WORK ITEM:
Retype only what runs from the first line of the listing to the line holding "Image resolution: width=629", both included. Do not retype the pictures.

DATA SUPPLIED:
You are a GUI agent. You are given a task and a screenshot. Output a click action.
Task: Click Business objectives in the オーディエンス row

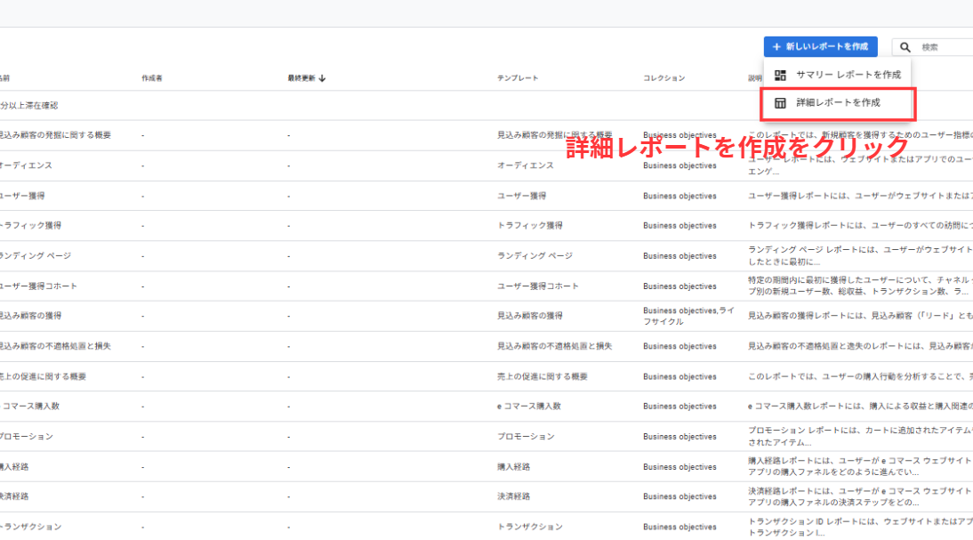(x=679, y=165)
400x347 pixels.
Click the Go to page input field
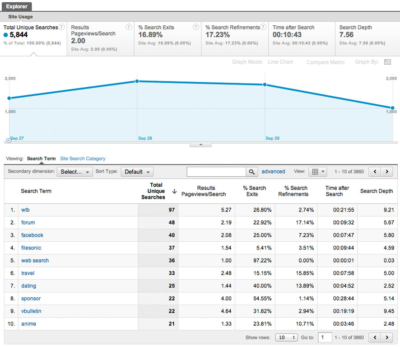pos(325,337)
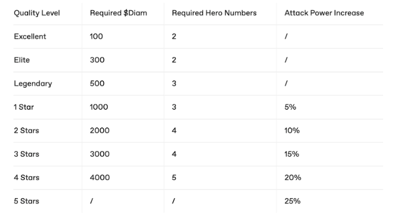Click the 4 Stars row label

click(26, 177)
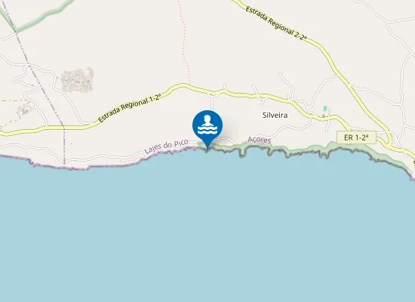This screenshot has height=302, width=415.
Task: Click the Estrada Regional 2-2ª road label
Action: [x=276, y=23]
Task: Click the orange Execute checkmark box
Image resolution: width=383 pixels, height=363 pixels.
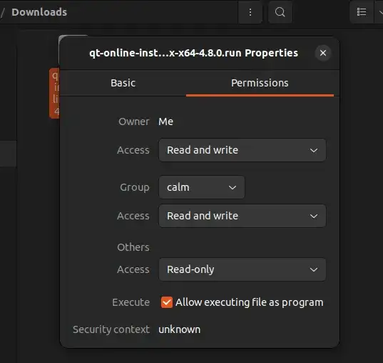Action: click(167, 302)
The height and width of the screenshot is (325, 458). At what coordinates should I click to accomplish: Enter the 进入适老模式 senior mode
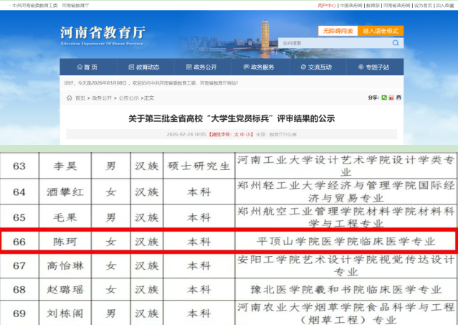pyautogui.click(x=381, y=31)
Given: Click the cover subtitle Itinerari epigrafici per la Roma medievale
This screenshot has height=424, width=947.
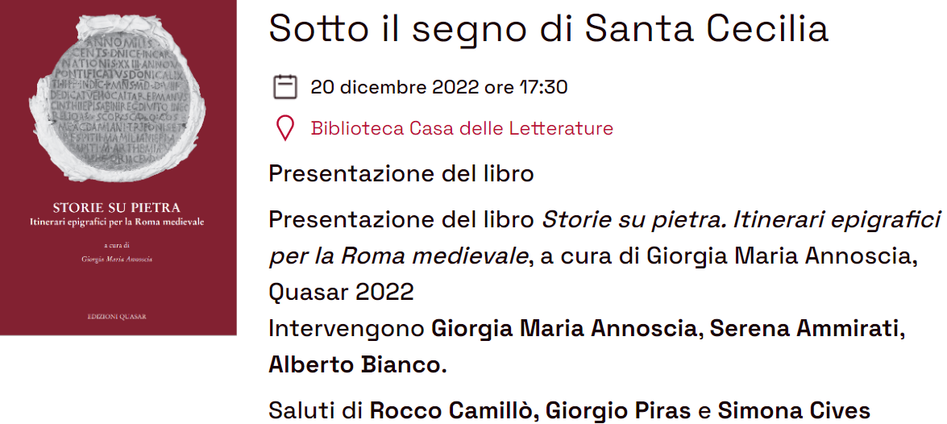Looking at the screenshot, I should point(117,222).

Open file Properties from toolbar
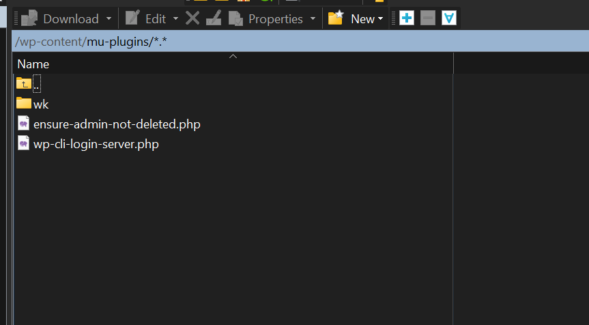[x=266, y=18]
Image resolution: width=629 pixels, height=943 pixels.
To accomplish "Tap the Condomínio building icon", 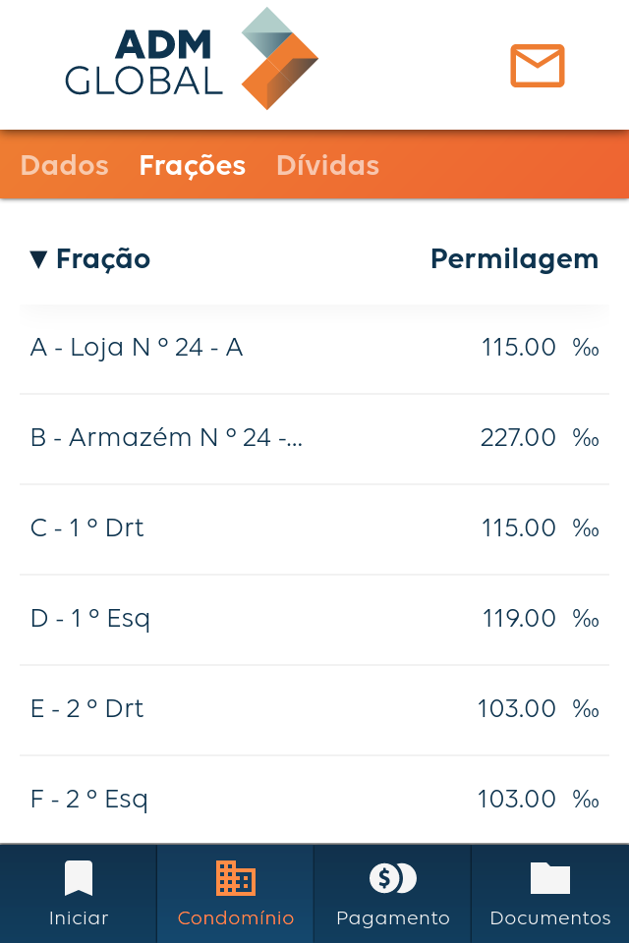I will [x=236, y=877].
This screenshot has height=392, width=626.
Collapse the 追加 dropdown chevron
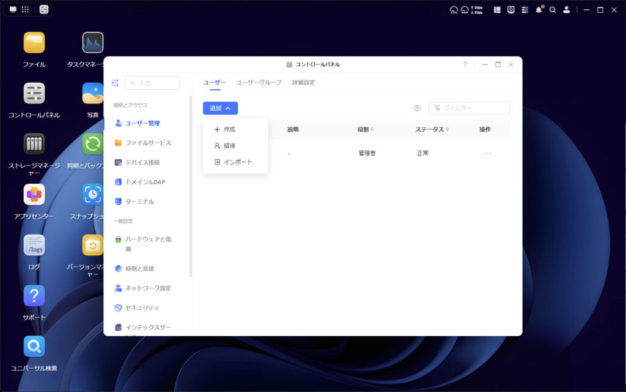(x=227, y=108)
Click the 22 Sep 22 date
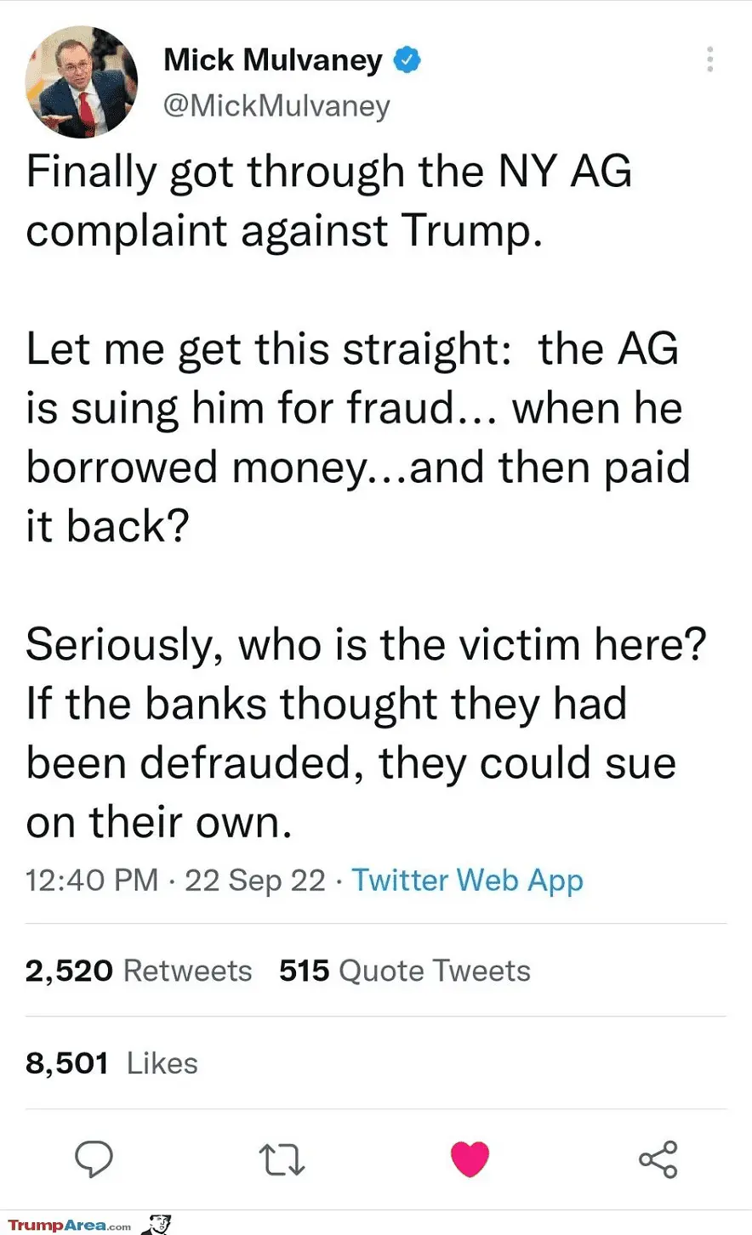The width and height of the screenshot is (752, 1235). click(x=255, y=881)
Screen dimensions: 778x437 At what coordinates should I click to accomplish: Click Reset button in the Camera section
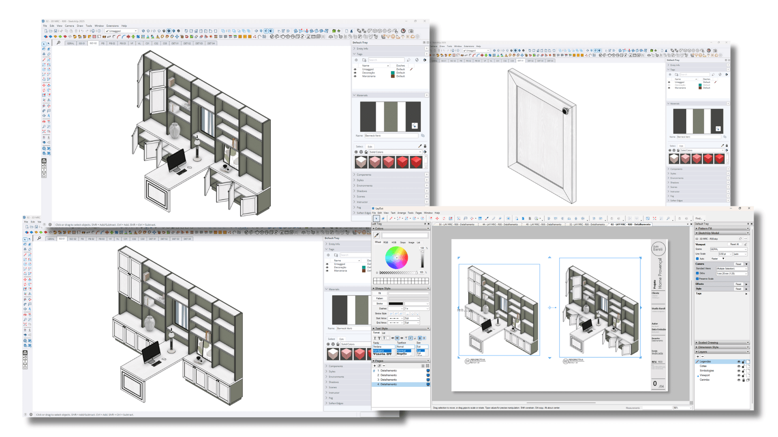point(738,264)
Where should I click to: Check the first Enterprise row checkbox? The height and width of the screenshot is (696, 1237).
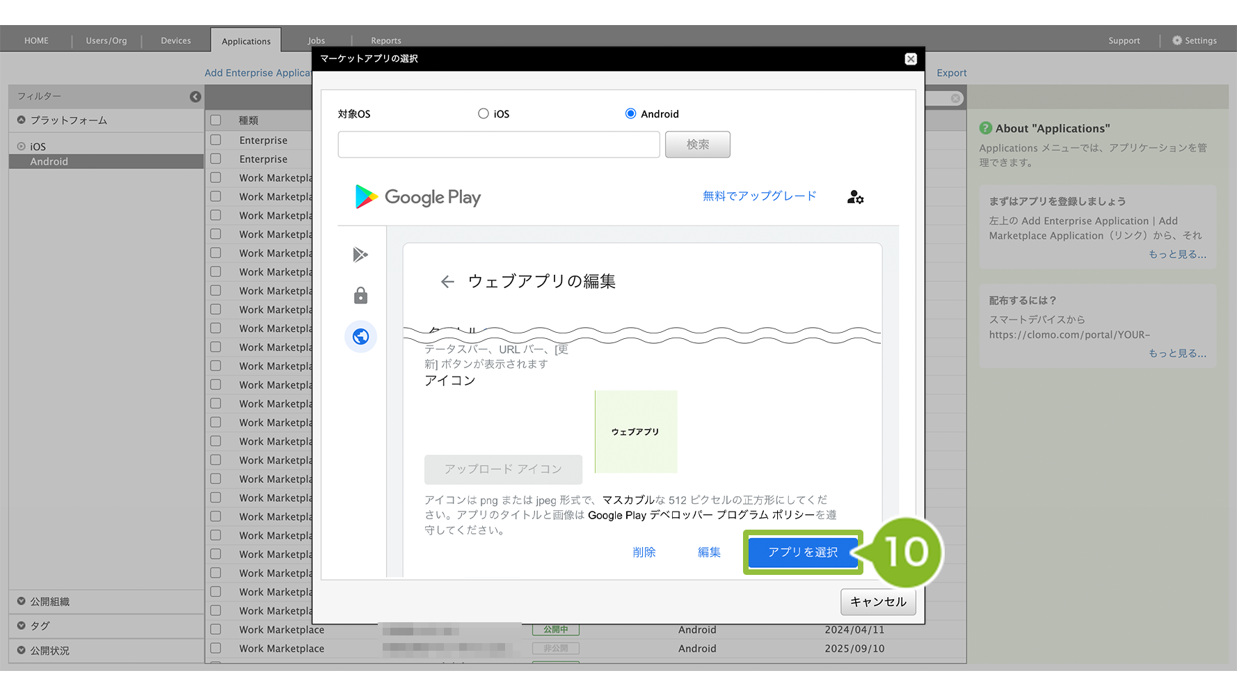pyautogui.click(x=216, y=140)
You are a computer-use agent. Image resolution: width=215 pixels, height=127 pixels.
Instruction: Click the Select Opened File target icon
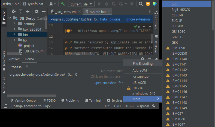tap(14, 11)
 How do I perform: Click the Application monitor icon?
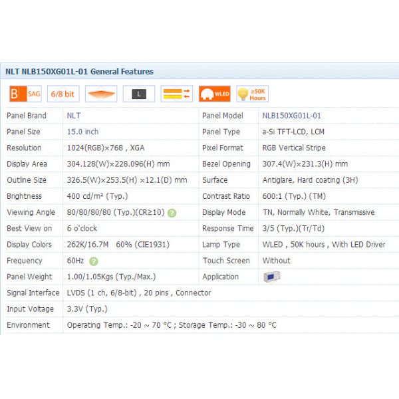(271, 277)
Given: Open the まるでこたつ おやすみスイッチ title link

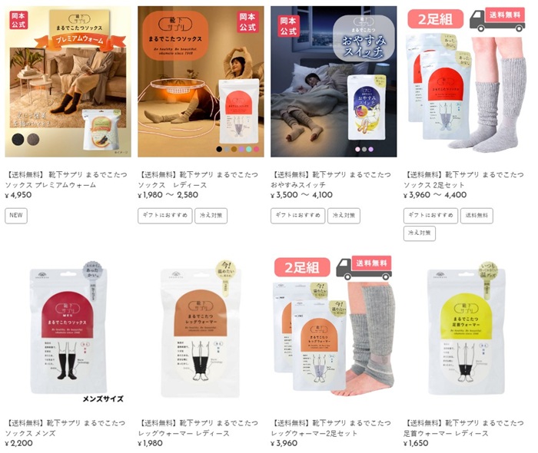Looking at the screenshot, I should coord(330,180).
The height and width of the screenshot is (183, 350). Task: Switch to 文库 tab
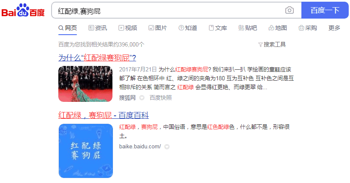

PROBLEM SOLUTION:
You are a GUI agent. You are given a task and a screenshot. Output a click action.
Task: Click Business objectives in the オーディエンス row

(x=679, y=165)
400x347 pixels.
Click the Go to page input field
pos(325,337)
Click the 4 Stars row label

click(26, 177)
This screenshot has height=302, width=415.
Task: Click the Estrada Regional 2-2ª road label
Action: [x=276, y=23]
Task: Click the orange Execute checkmark box
Image resolution: width=383 pixels, height=363 pixels.
Action: click(167, 302)
The height and width of the screenshot is (325, 458). At what coordinates should I click to accomplish: Enter the 进入适老模式 senior mode
pyautogui.click(x=381, y=31)
Given: Click the cover subtitle Itinerari epigrafici per la Roma medievale
This screenshot has height=424, width=947.
Looking at the screenshot, I should point(117,222).

Open file Properties from toolbar
[x=266, y=18]
Image resolution: width=629 pixels, height=943 pixels.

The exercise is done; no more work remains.